* What the exercise asks: Print, unchanged, the part of the rows below that opens with the line containing "Choose 'the maximum" and closes with the line containing "pyautogui.click(x=878, y=699)", including both of those lines.

* Entries:
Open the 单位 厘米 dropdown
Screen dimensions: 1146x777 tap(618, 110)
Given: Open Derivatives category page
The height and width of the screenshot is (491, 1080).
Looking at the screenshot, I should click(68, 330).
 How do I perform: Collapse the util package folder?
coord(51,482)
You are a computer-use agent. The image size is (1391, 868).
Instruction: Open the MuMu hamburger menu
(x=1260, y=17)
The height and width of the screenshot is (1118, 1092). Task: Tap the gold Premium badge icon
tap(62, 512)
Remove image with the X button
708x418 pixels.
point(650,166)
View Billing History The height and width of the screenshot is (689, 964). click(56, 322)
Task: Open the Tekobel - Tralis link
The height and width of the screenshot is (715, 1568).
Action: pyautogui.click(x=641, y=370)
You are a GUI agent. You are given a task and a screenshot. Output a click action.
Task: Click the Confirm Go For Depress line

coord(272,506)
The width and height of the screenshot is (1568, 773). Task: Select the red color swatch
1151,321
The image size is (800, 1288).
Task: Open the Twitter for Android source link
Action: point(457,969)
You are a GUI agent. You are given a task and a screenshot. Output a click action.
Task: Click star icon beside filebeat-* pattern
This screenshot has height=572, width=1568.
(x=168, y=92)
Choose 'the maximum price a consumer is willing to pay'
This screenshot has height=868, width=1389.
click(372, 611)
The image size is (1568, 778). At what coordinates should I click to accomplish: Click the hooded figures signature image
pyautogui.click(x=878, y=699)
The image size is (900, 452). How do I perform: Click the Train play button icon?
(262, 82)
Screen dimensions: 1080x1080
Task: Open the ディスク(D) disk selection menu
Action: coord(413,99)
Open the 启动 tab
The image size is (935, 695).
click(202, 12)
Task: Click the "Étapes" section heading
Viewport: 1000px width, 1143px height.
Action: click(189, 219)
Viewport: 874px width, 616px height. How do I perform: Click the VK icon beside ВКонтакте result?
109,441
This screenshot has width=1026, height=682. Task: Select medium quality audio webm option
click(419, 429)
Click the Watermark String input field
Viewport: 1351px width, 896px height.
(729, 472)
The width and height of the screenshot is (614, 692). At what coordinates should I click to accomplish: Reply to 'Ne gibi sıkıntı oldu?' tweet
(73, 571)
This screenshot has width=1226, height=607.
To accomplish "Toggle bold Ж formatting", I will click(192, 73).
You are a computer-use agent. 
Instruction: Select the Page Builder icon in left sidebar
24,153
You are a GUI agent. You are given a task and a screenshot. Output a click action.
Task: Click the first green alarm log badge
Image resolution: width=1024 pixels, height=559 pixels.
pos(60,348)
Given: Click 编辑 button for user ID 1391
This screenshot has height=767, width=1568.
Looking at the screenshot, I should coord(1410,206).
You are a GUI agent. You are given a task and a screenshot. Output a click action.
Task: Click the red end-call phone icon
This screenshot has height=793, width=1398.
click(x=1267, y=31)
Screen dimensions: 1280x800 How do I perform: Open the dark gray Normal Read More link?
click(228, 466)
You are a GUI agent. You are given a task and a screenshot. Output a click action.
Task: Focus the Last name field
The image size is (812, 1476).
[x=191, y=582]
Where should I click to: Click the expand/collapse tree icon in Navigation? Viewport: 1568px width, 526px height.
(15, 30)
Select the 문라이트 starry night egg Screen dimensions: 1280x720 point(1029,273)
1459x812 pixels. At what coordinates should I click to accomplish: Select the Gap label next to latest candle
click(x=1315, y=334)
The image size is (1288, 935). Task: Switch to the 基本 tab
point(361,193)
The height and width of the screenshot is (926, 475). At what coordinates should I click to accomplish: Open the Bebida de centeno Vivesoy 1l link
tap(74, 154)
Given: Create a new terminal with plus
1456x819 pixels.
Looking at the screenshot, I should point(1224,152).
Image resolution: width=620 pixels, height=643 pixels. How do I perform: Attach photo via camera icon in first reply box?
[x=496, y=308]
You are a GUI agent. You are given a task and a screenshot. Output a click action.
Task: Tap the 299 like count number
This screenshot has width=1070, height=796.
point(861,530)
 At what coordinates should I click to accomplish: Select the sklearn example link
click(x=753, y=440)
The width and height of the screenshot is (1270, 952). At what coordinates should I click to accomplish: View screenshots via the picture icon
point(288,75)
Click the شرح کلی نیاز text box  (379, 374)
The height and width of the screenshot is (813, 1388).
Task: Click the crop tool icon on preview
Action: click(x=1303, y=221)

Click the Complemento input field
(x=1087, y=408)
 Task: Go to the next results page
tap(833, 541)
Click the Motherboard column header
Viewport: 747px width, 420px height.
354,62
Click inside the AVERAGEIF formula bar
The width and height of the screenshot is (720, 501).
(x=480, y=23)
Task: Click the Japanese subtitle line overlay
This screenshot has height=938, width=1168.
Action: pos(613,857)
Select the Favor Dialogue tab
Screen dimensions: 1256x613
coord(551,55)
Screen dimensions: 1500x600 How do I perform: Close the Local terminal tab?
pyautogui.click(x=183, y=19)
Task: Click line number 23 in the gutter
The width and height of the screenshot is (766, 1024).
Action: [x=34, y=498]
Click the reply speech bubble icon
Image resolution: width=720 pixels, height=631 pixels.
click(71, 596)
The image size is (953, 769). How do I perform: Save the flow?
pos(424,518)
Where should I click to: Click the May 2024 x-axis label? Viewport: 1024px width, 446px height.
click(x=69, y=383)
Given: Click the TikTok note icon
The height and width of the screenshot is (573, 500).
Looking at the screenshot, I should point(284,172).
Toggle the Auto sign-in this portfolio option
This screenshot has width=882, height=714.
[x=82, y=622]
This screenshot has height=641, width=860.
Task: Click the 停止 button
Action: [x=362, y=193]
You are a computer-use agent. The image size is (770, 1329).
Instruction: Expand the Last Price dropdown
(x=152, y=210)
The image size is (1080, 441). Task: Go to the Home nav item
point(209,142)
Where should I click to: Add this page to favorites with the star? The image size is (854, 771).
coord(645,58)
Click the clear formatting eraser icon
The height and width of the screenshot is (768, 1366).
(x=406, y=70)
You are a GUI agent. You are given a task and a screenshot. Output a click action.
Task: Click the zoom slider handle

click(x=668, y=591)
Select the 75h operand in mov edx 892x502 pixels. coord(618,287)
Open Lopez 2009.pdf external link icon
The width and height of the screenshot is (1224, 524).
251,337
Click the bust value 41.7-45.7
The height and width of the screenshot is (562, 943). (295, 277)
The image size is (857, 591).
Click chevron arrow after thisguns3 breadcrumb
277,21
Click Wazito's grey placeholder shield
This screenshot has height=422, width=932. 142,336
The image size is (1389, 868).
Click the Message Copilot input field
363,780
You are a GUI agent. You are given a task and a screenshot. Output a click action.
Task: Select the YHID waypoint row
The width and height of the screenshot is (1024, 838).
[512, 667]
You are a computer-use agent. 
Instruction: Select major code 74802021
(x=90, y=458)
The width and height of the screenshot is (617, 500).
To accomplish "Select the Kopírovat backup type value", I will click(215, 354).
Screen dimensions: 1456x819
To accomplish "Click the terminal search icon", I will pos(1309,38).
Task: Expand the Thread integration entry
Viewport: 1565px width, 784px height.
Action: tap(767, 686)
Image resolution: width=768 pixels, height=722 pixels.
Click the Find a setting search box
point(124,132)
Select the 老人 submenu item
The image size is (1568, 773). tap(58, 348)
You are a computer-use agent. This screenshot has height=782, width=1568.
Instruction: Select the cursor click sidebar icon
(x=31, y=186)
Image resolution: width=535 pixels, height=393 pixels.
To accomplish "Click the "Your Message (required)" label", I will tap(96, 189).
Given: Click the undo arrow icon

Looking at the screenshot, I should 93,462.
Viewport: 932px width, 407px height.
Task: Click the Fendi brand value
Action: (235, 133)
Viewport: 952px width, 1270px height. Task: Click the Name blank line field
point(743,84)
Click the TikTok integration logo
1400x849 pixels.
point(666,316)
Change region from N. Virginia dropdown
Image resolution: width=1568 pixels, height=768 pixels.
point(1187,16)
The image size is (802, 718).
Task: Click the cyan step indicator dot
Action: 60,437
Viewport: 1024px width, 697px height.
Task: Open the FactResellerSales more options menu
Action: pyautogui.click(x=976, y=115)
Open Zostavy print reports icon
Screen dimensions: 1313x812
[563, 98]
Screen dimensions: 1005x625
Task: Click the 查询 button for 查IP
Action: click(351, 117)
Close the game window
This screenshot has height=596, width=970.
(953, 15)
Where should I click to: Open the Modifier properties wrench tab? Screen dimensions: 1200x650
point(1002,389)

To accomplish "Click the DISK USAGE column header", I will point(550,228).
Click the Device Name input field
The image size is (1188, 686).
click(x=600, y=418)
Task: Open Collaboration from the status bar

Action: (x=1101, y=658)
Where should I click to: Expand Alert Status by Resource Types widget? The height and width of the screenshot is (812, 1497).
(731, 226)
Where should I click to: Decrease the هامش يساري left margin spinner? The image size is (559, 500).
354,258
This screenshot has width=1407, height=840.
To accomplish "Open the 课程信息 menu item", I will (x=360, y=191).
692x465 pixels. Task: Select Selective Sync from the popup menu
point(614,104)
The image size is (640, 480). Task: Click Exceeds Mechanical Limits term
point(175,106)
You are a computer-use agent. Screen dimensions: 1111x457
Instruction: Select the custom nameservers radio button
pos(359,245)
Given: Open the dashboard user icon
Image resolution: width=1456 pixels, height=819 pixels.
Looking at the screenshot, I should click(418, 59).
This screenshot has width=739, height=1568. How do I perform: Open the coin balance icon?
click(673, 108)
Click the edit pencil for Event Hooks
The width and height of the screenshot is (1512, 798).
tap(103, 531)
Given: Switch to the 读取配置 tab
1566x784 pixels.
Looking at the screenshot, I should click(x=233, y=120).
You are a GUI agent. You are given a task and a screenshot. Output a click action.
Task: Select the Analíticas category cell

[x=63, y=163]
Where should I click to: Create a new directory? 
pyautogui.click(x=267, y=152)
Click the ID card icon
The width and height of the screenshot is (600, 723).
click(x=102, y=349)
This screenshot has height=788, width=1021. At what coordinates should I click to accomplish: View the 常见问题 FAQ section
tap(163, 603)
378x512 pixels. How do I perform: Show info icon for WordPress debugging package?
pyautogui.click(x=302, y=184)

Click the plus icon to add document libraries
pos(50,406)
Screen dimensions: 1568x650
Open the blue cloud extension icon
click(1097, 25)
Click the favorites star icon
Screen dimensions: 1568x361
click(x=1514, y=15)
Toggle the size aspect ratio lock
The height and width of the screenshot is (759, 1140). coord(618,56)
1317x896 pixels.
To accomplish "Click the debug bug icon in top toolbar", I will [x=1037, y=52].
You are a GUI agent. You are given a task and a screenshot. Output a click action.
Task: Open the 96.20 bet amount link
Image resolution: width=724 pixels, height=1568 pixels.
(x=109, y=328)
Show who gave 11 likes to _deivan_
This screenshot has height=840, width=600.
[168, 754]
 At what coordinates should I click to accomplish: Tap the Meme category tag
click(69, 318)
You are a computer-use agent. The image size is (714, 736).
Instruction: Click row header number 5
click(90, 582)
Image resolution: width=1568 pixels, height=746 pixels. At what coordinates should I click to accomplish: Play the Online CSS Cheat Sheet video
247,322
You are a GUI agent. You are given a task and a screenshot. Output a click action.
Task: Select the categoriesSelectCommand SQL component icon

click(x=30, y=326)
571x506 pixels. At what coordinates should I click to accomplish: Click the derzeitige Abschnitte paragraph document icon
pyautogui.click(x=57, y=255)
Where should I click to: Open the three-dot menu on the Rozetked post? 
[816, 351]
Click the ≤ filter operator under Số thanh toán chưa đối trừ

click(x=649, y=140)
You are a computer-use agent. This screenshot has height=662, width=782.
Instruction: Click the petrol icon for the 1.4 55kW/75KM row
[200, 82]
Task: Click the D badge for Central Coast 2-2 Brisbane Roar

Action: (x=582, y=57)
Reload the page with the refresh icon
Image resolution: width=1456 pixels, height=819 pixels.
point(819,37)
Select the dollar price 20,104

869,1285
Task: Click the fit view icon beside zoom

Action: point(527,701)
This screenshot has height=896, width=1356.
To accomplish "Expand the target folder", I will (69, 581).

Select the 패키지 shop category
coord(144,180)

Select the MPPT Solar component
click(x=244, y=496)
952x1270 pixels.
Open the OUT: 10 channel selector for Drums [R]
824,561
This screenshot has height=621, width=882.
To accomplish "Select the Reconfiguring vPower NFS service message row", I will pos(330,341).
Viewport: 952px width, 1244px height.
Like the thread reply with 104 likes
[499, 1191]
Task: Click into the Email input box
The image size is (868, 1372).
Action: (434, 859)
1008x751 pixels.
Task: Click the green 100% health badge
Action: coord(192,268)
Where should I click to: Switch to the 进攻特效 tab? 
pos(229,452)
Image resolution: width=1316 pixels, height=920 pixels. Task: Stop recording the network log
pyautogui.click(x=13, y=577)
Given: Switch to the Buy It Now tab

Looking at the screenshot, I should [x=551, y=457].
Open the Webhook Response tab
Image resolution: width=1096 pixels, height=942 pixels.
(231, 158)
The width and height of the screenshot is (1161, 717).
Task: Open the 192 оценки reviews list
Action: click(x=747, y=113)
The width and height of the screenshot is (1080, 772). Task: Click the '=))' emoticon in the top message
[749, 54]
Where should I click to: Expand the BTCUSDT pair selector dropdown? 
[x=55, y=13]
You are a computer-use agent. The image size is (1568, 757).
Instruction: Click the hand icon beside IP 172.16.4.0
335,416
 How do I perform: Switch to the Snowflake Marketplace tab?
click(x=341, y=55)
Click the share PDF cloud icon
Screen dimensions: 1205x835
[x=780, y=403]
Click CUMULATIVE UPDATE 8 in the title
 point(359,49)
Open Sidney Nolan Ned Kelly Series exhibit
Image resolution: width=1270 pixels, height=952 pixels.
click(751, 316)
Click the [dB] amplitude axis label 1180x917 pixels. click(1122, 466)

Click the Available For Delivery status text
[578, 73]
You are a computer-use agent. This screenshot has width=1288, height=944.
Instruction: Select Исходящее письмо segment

* Solution for this problem:
Choose 'the maximum price a consumer is willing to pay'
This screenshot has height=868, width=1389.
click(372, 611)
The image size is (1568, 778). At what coordinates should I click to accomplish: Click the hooded figures signature image
pyautogui.click(x=878, y=699)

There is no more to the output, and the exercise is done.